Alternative solution to "Hyperparameter Optimization - step 6: Practice the Workflow" exercise

I found a shorter solution than the official one for this the “Hyperparameter Optimization - step 6: Practice the Workflow” exercise. I thought I would share it with the community to see if my way of doing it is not as “pythonic” or if I am missing something.

Screen Link:

My Code:

two_features = ['accommodates', 'bathrooms']
three_features = ['accommodates', 'bathrooms', 'bedrooms']
hyper_params = [x for x in range(1,21)]

def model(features):
    mse_values = dict()
    for k in hyper_params:
        knn = KNeighborsRegressor(n_neighbors = k, algorithm = 'brute')
        train_target = train_df['price']
        train_features = train_df[features]
        knn.fit(train_features, train_target)
        predictions = knn.predict(test_df[features])
        mse = mean_squared_error(test_df['price'], predictions)
        mse_values[k] = mse
        lowest_k = min(mse_values, key = mse_values.get)
        winning_k = {key:value for key,value in mse_values.items() if key == lowest_k}
    return winning_k

two_hyp_mse = model(two_features)
three_hyp_mse = model(three_features)

print(two_hyp_mse)
print(three_hyp_mse)

Output is correct:

{5: 14790.314266211606}
{7: 13518.769009310208}
1 Like

Why are these 2 lines inside for loop. Inside loop value tracking would probably be important to control other parts of an algorithm, but in this case it’s just running through all the k and collecting their errors which can be done once after all loops are finished instead of immediately during loop. There doesn’t seem to be an urgency to get updated within each loop.

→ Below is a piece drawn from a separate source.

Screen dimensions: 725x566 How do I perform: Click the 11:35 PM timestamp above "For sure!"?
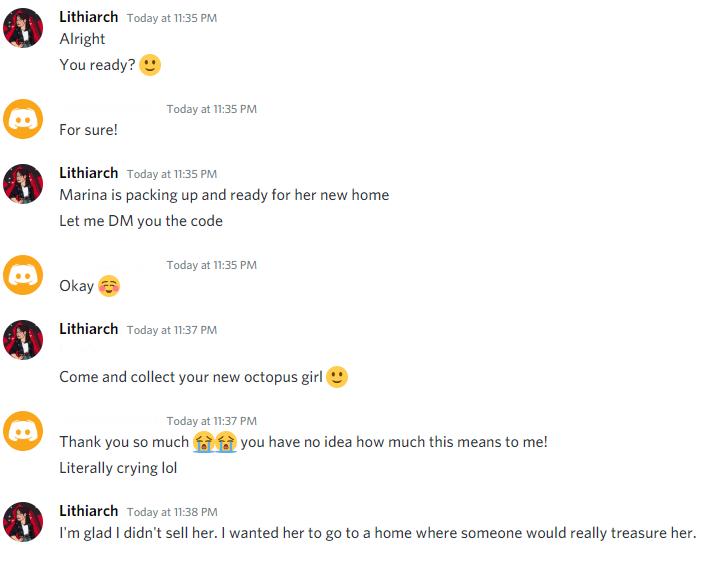pos(211,109)
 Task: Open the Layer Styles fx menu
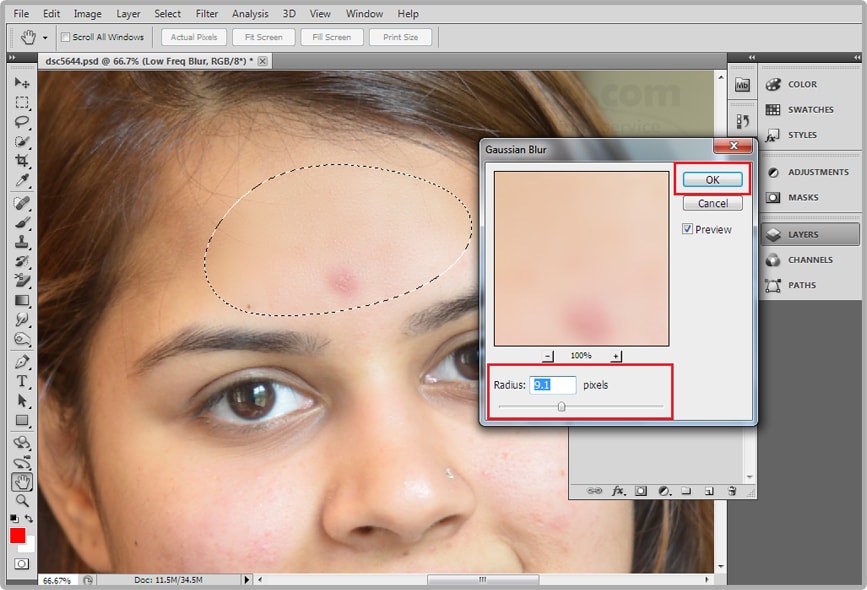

They can be changed to 1 line outside for loop. return min(mse_values.items(),key=lambda x:x[1])

1 Like

This single line returns a tuple instead of the dictionary required by the exercise. But it makes sense to remove them from the loop. Thanks a lot for your feedback!

Here is the code for reference.

two_features = ['accommodates', 'bathrooms']
three_features = ['accommodates', 'bathrooms', 'bedrooms']
hyper_params = [x for x in range(1,21)]

def model(features):
    mse_values = dict()
    for k in hyper_params:
        knn = KNeighborsRegressor(n_neighbors = k, algorithm = 'brute')
        train_target = train_df['price']
        train_features = train_df[features]
        knn.fit(train_features, train_target)
        predictions = knn.predict(test_df[features])
        mse = mean_squared_error(test_df['price'], predictions)
        mse_values[k] = mse
    lowest_k = min(mse_values, key = mse_values.get)
    winning_k = {key:value for key,value in mse_values.items() if key == lowest_k}
    return winning_k

two_hyp_mse = model(two_features)
three_hyp_mse = model(three_features)

print(two_hyp_mse)
print(three_hyp_mse)

Hi @gdelaserre

Thanks for the sharing!

I think the for loop seems not necessary here since the lowest_k has been found out. I tried winning_k = {lowest_k: mse_values[lowest_k]}, and it works. I’m not sure if I missed something, just FYI

1 Like